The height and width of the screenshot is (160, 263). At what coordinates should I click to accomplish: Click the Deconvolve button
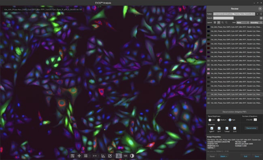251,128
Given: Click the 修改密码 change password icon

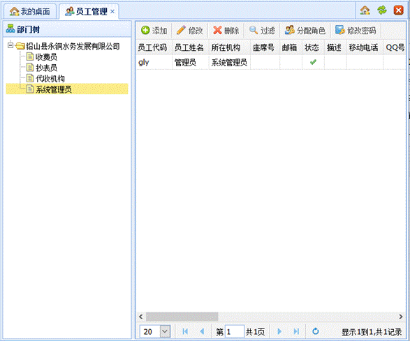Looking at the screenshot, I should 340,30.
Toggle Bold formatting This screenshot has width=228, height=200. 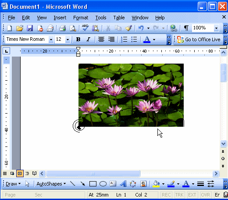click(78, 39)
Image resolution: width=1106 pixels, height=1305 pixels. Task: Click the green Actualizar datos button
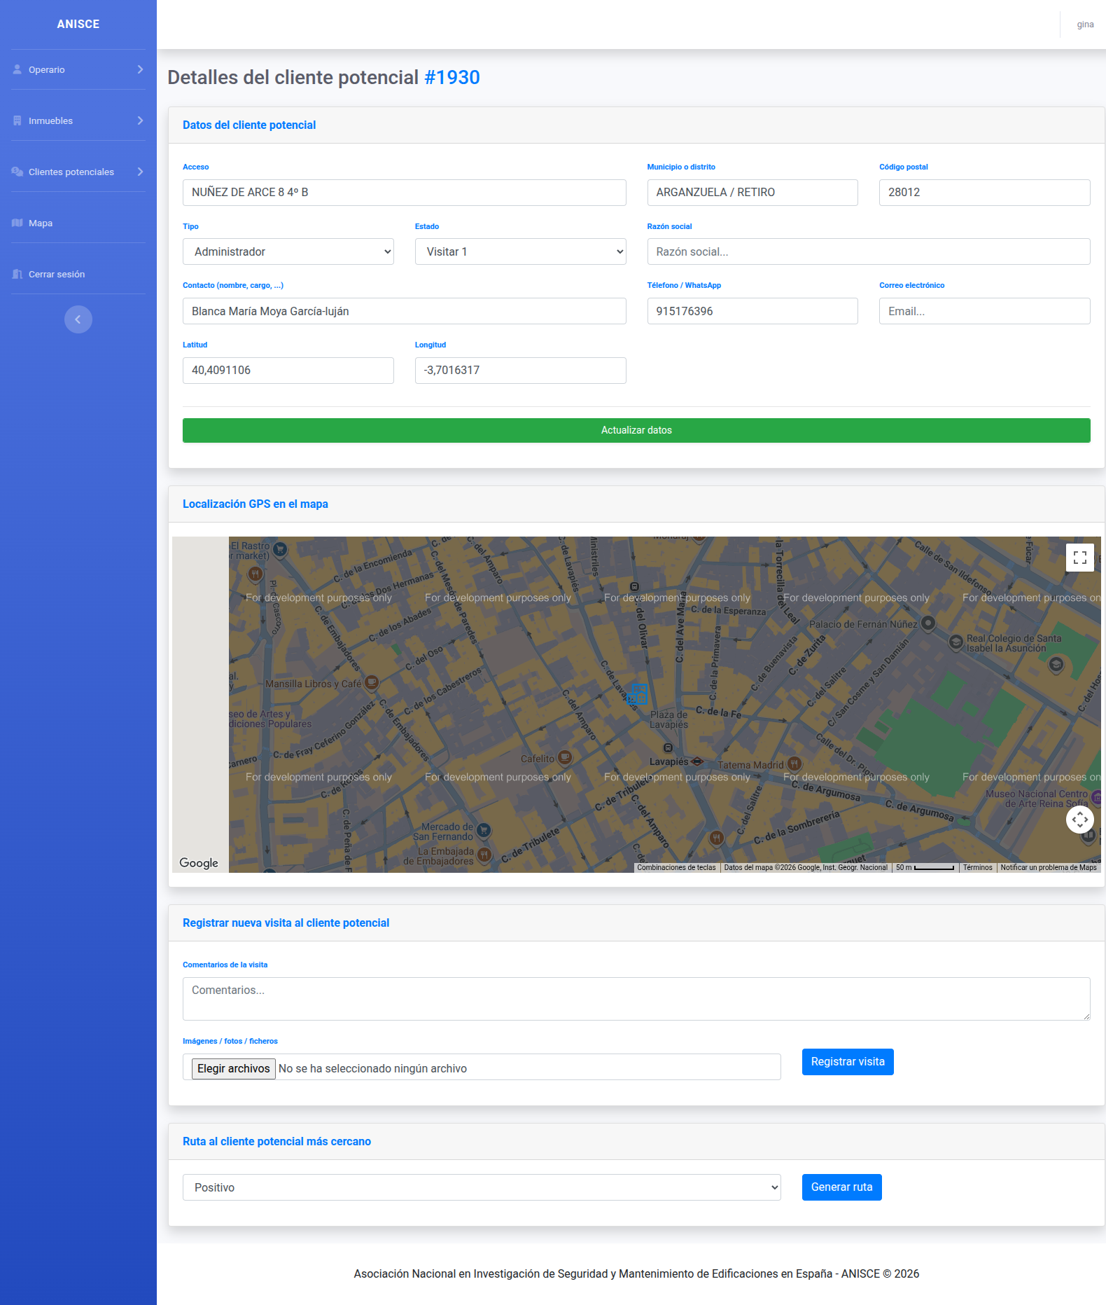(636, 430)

★ ★ ★ ★

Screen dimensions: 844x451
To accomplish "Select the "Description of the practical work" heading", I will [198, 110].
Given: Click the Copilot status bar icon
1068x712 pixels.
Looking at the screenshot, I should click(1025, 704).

★ ★ ★ ★

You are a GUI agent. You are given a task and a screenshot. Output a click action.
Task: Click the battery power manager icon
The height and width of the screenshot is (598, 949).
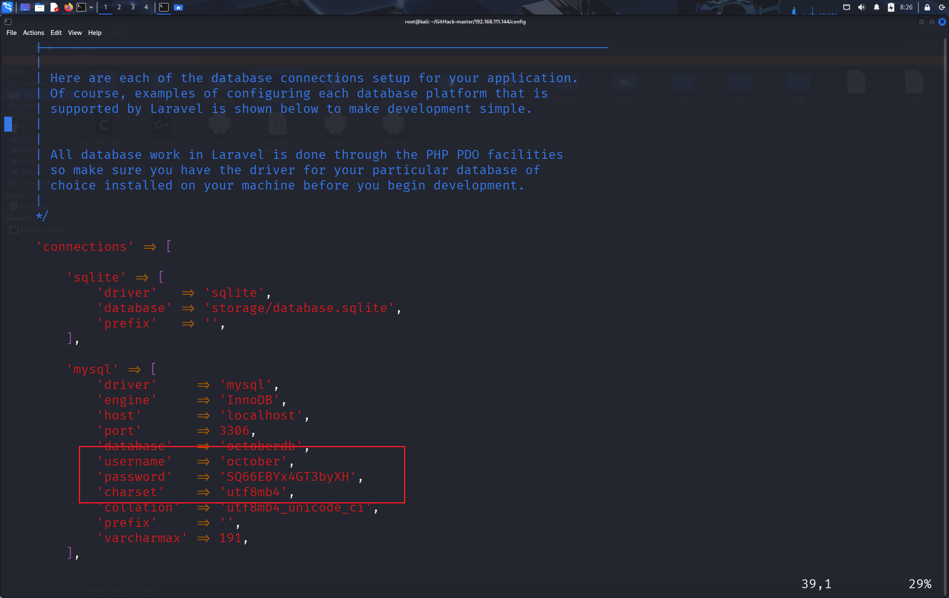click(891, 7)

★ ★ ★ ★

» **STATED GOAL**: Repeat the data word for word, beginning at the line that contains "Given: Click the Copilot status bar icon" and stopping after the line that contains "Looking at the screenshot, I should click(1025, 704).".

» **RIGHT ANSWER**:
Given: Click the Copilot status bar icon
1068x712 pixels.
Looking at the screenshot, I should click(1025, 704).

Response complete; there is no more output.